Sunday, June 15, 2014

Kansas Just Created a Second Class of Voters Who Won’t Be Allowed to Cast Ballots in Some Elections!

Kris Kobach, the Secretary of State for Kansas, has decided to move forward with his two-tiered voting system, reports Right Wing Watch. Kobach’s byzantine plan is a massive headache for anyone trying to understand how it works, and is as inelegant as it is bureaucratic — which is par for the course when dealing with Republicans.
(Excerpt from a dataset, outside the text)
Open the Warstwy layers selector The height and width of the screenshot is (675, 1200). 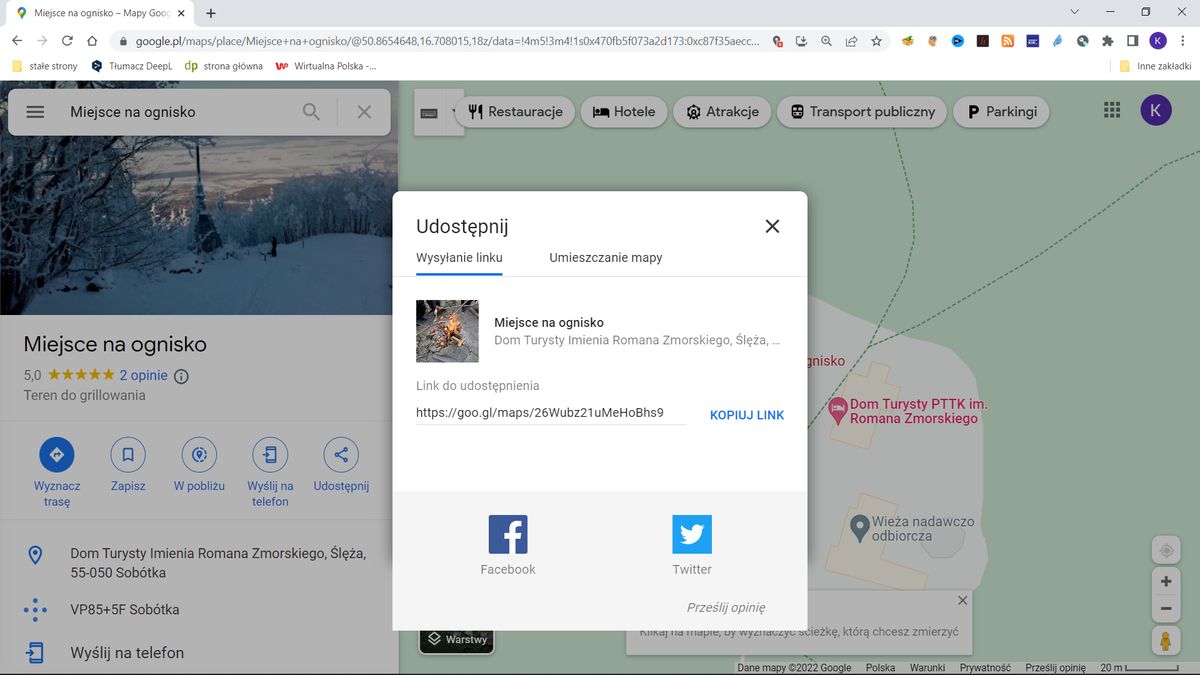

Kansas Just Created a Second Class of Voters Who Won't Be Allowed to Cast Ballots in Some Elections!.
By Kobach’s new system, those citizens who registered with a federal voter registration form but didn’t meet the state’s strict citizen definition would still be allowed to vote in federal elections, but barred from voting in state elections. At time he proposed it, Kobach said that it was a “contingency plan”, in the event that the state lost a lawsuit that sought to require “the federal form used in Kansas to include the state’s proof-of-citizenship requirement.” Kobach has since won that lawsuit, but the decision has nevertheless been stayed via appeal, forcing Kobach to go ahead with the two-tiered system that he had planned.
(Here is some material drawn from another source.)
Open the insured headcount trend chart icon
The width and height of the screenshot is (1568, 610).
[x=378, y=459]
Kobach’s system is a complicated one that appears to require two different forms — a state and a federal form. The federal form is used as a “proof-of-citizenship” requirement, although only one requires citizenship. As Right Wing Watch noted in 2013:
Kobach has been struggling to implement a new law that he backed requiring voters to present proof of citizenship when registering to vote. As a result of the law, over 17,000 Kansans who registered to vote using a federal form (which doesn’t require proof of citizenship) or used a state form but couldn’t dig up a birth certificate have had their voter registration suspended.
. . .The Eagle explains that if the plan moves forward, Kansas voters will be sorted into three categories, each with separate voting rights. Those who provide proof of citizenship with either a state or federal form will be allowed to vote in all elections. Those who register with a federal form and don’t provide supplemental citizenship proof will be allowed to vote just in federal elections. Meanwhile, Kansans who use the state voter registration form but don’t provide proof of citizenship will remain unable to vote at all.
According to Kobach, the good news is that fewer than 100 Kansas citizens who registered with the form but didn’t give proper proof of citizenship would be given full provisional ballots during the primary elections held on August 5. However, only the votes they cast in the federal election will matter. The bad news, that Kobach seems to be conveniently ignoring, is that 18,000 Kansas citizens who registered with the state form but can’t provide the proper documentation will be barred from voting in either election.
Still, Kobach insists that there’s no disenfranchisement. It’s only 18,000 voters, after all. Imagine how many cases of voter fraud this is going to stop — two, maybe three? It’s totally worth the 18,000 disenfranchised voters. They were probably going to waste their vote on a Democrat anyway.